Of course, no conversation ends without debate over gun control that has our nation somewhat divided. These seem to be the lead stories on nearly every news station and dominating discussion on social media as well.
As your county sheriff, I have engaged in and listened to several discussions, including the tragedies in Las Vegas, Nevada, Aztec, New Mexico and especially any threats made at our local schools these past weeks. This is good (to have) open lines of communication, and I’ve heard a variety of opinions and thoughts.
The one thing that it seems most everyone agrees on is how unfortunate it is that the rise in crimes and mass shooting and assaults across the U.S. has steered us in a direction where law enforcement must train for and expect the worst in every call. The sheriff’s office is and has been training for the worst, and, unfortunately, we no longer say “if it happens here” but rather “when it happens here.”
From what I learned about the Parkland, Florida tragedy I believe the first deputies on scene did have the opportunity to enter the building and stop the actions of the 19-year-old “legal gun owner” sooner than they did. I don’t know their training, policy or procedure, but I do know ours.
We are trained to engage immediately on arrival and have the expectation that the first unit to arrive will rush to the violence and do its best to stop or minimize the killing as quickly as possible even though the probability of injury to us is very high.
I’ve heard several conversations about arming teachers, too. While I cannot support this as “mandatory,” I believe we have reached an impasse and should have armed, uniformed security. Teachers? Maybe.
My biggest hang-up remains that any armed person dressed in civilian clothing might be mistaken for the assailant that law enforcement is hastily looking for when they arrive. I’d hate for a deadly mistake to be made due to misidentification of the “bad guy.”

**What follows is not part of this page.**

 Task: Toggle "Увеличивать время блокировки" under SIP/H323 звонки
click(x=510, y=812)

And, of course, all this needs to be in conjunction with enhanced security measures, X-ray machines and metal detectors at every entrance as well as posted warnings to the effect that “This school is protected by enhanced security measures and armed staff.” It is certainly a huge deterrent and undertaking.
Compare this to what steps have been taken to assure our safety on commercial flights. Armed sky marshals and enhanced screening and security measures, including that of the cockpit, has resulted in not one successful hijacking of a U.S.-originated flight since this began after the Sept. 11, 2001 tragedy.

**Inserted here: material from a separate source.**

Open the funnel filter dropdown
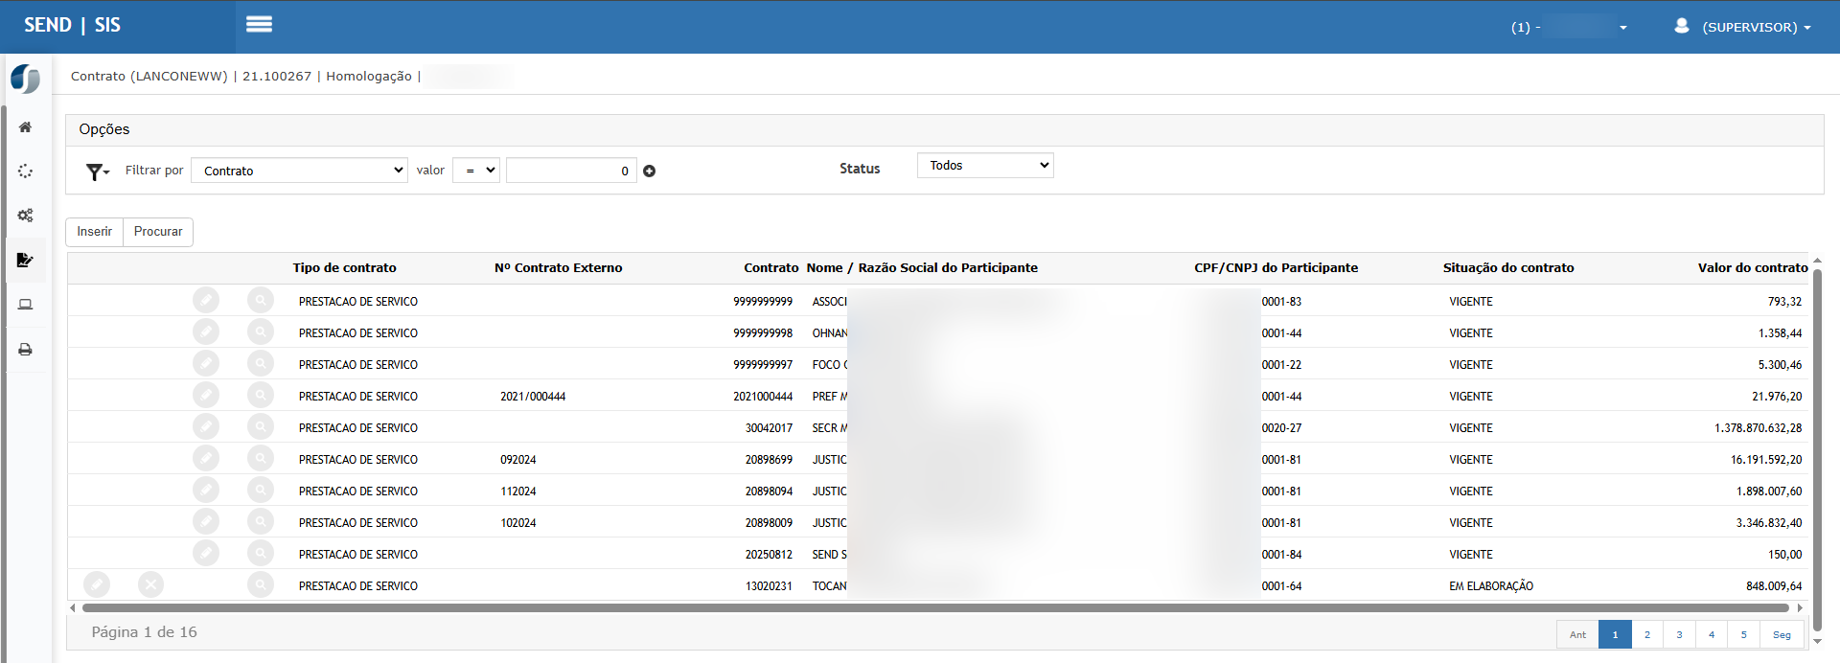 (x=97, y=171)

The debate over our Second Amendment, which protects the right to own and carry firearms, is also one of great controversy. Let me make it clear that I support your Second Amendment right that any law-abiding citizen can possess and carry a firearm if they choose.
Let us not forget either that only a few months ago, a law-abiding citizen, armed with an AR-15 rifle, stopped the killing caused by Patrick Kelly at a rural Texas church. While many are calling for changes in the minimum age to own or possess a gun, more stringent and renewable background checks and for an outright ban on certain high-capacity rifles and handguns, I have been calling for harsher sentencing of criminals.

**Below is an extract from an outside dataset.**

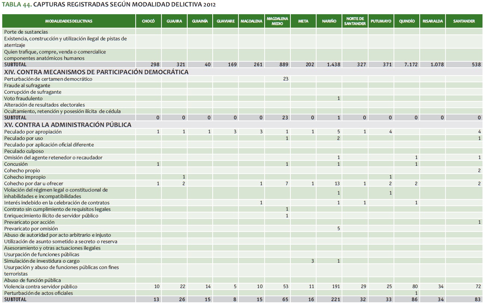484x303 pixels.
Task: Select the Voto fraudulento row label
Action: (x=23, y=98)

Our system is clearly broken when it comes to keeping guns out of the wrong hands and keeping accused repeat criminals in jail. Universally, I wish more was being done to keep guns from repeat criminals and those with mental health issues.
I truly get the argument that “guns don’t kill – people do” just like cars don’t kill – people do, and I agree with that simple logic. But when it comes right down to it, we have more laws protecting the bad guys than we do our hard-working, law-abiding citizens.
Another frustration has long been over the 1996 Health Insurance Portability and Accountability Act (HIPPA) that specifically protects a patient’s mental health information and treatment. Don’t you think that information should be readily available to public safety workers and judges? Don’t you think that the courts identifying a person with violent tendencies and mental health illness is the first step in preventing further violence? I sure do.
Jerry Hogrefe is the Taos County Sheriff.